++++ Given data

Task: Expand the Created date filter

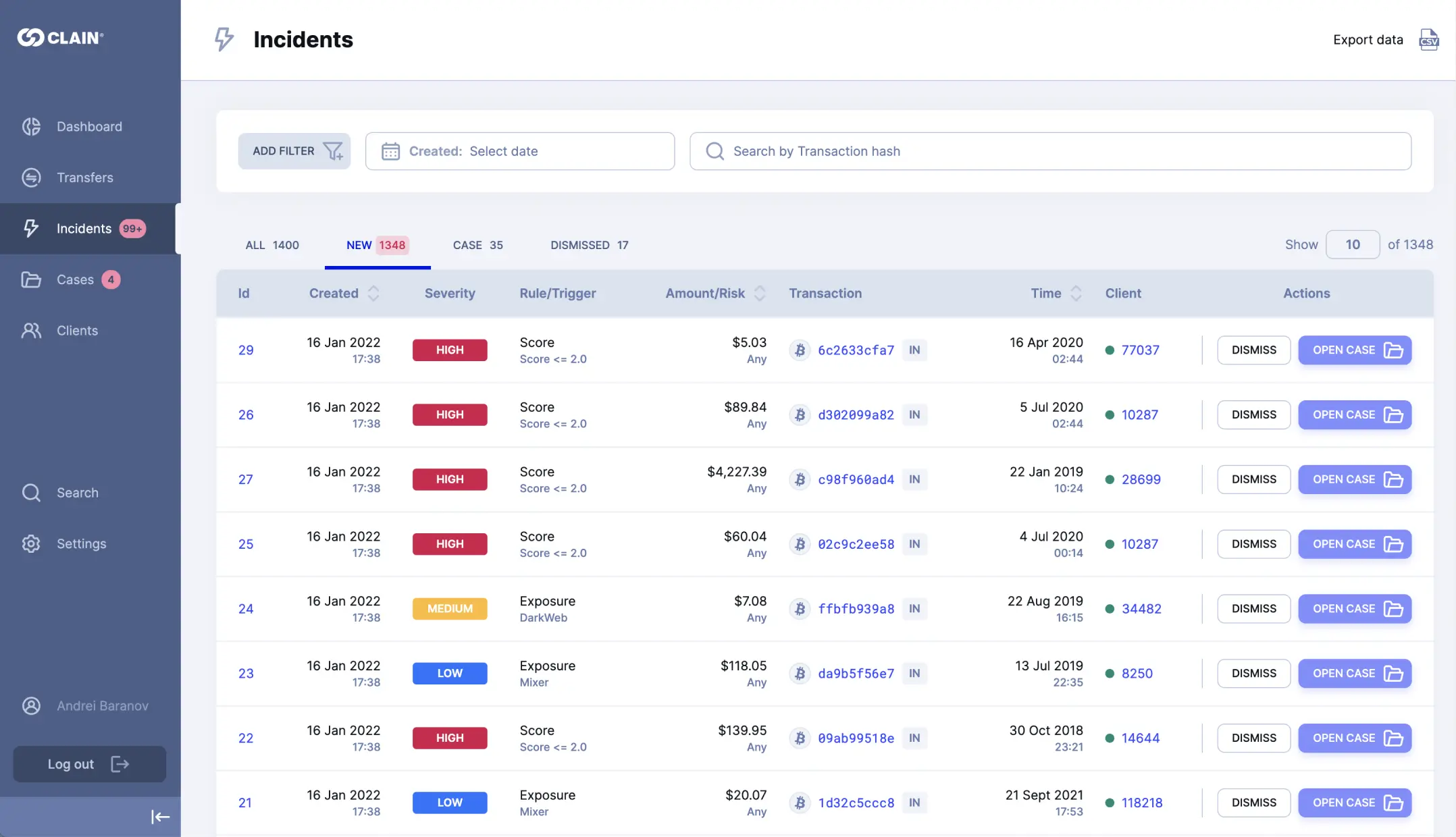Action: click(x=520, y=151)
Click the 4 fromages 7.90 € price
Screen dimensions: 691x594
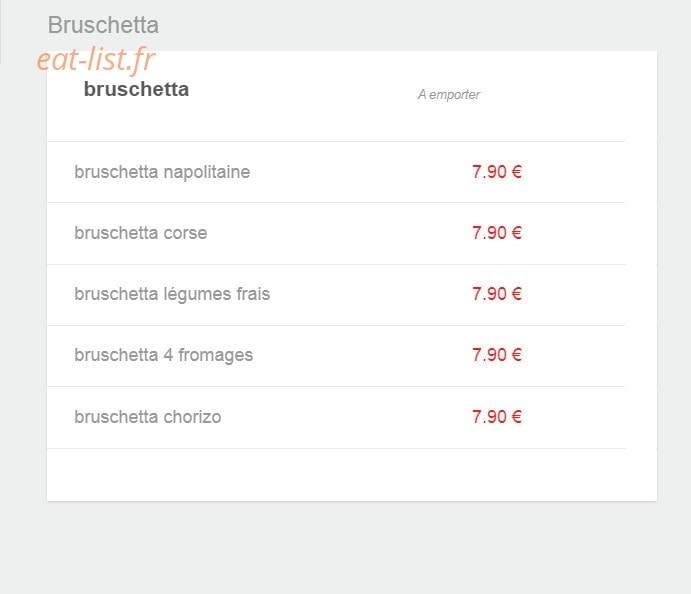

++++++++
++++ Given data

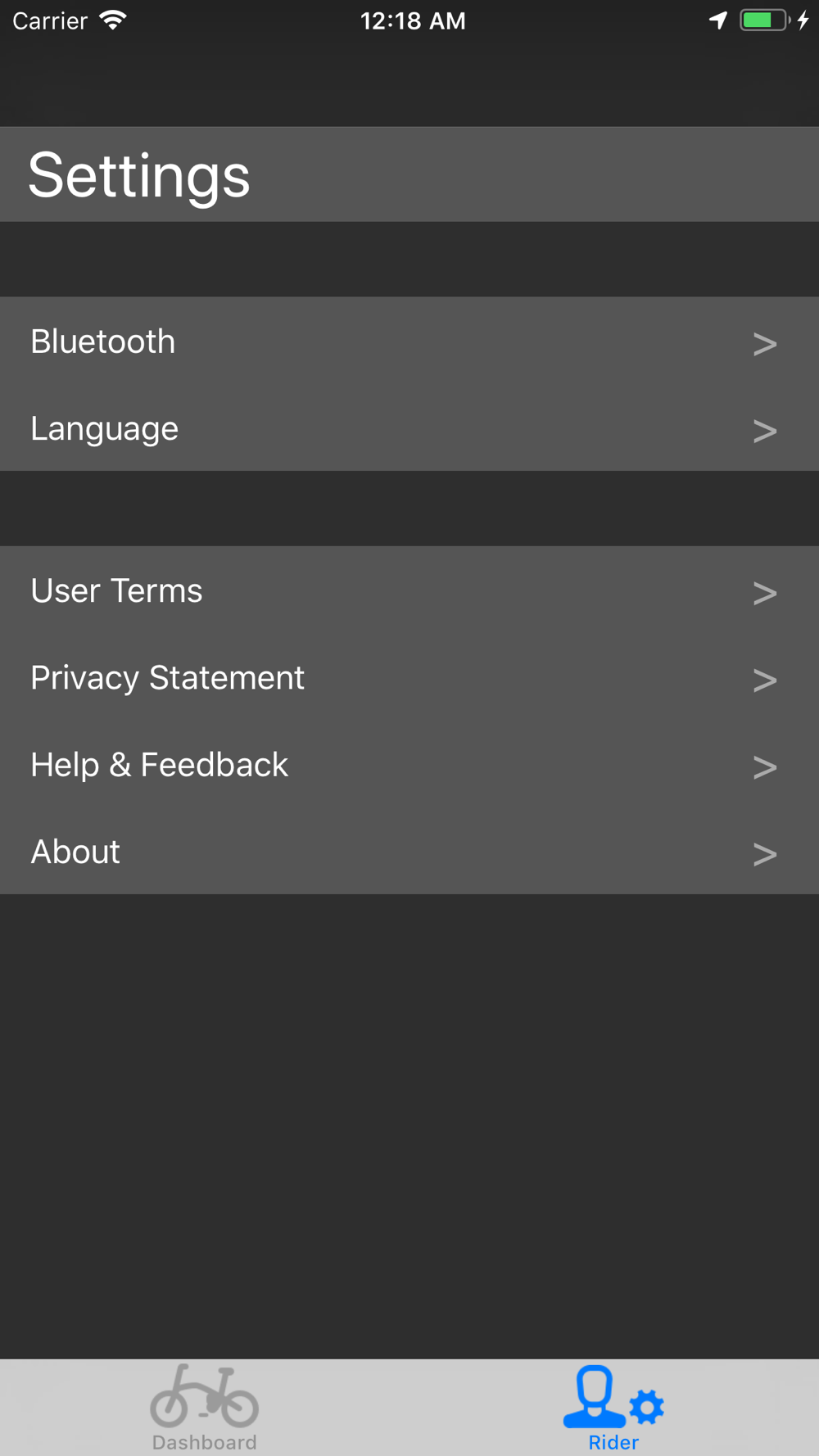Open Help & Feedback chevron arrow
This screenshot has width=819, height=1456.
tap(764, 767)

++++++++

Work instruction: Give the exact lines, and only those, from the line containing "Click the 4 fromages 7.90 € price" through the line containing "Screen dimensions: 691x594" in the entries above.

Exercise response:
Click the 4 fromages 7.90 € price
Screen dimensions: 691x594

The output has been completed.